• **PROBLEM DETAILS**
Pictures are to be left out; every line from the one that holds "Click the WPS 灵犀 logo avatar" to the end of the data is to be retyped exactly.
*-*-*
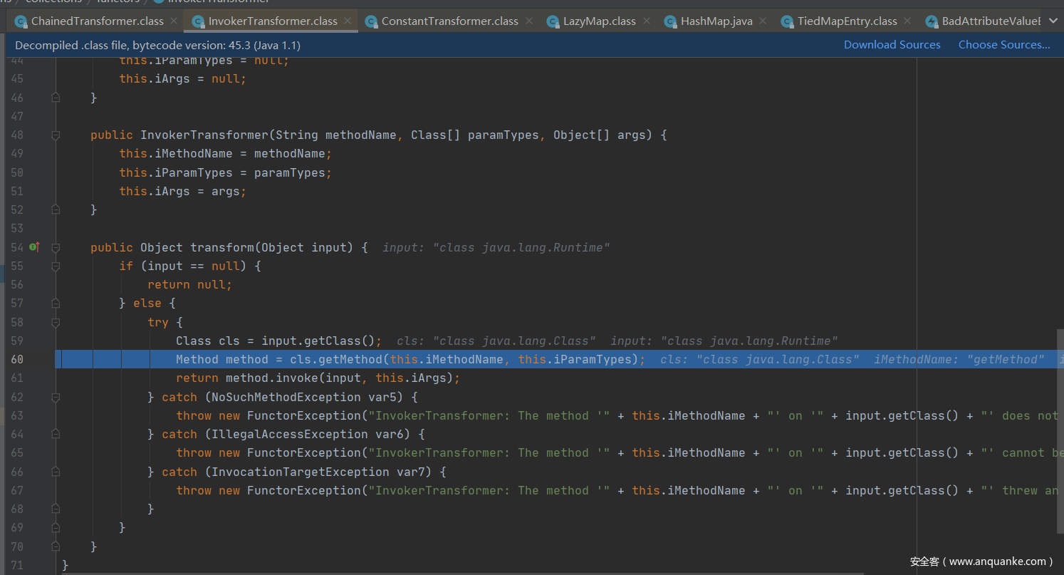Close the TiedMapEntry.class tab

point(907,21)
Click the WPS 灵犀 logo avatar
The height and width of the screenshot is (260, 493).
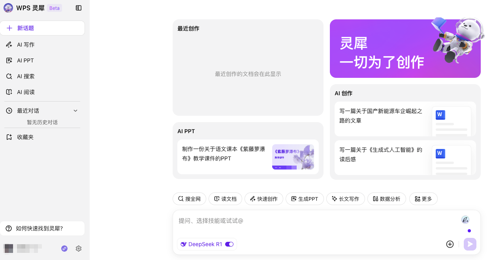point(8,8)
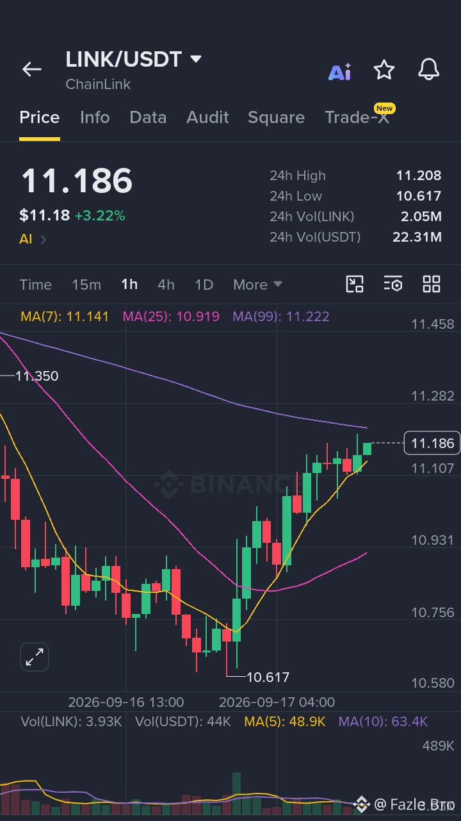The image size is (461, 821).
Task: Tap the back arrow icon
Action: click(31, 69)
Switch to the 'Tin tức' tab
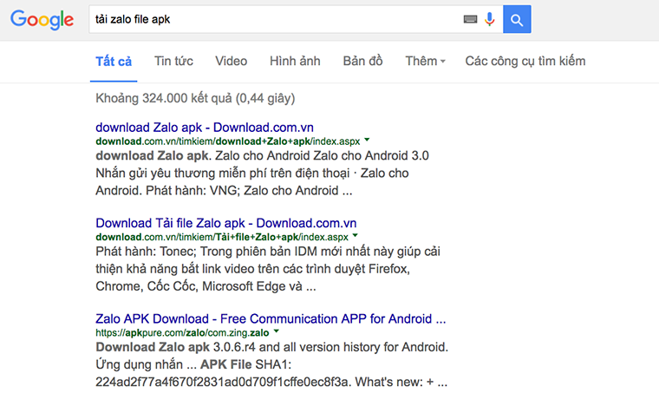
*-*-*
• **EXPECTED ANSWER**
Click the WPS 灵犀 logo avatar
The height and width of the screenshot is (260, 493).
point(8,8)
The image size is (461, 821).
Task: Tap the back arrow icon
Action: click(31, 69)
Switch to the 'Tin tức' tab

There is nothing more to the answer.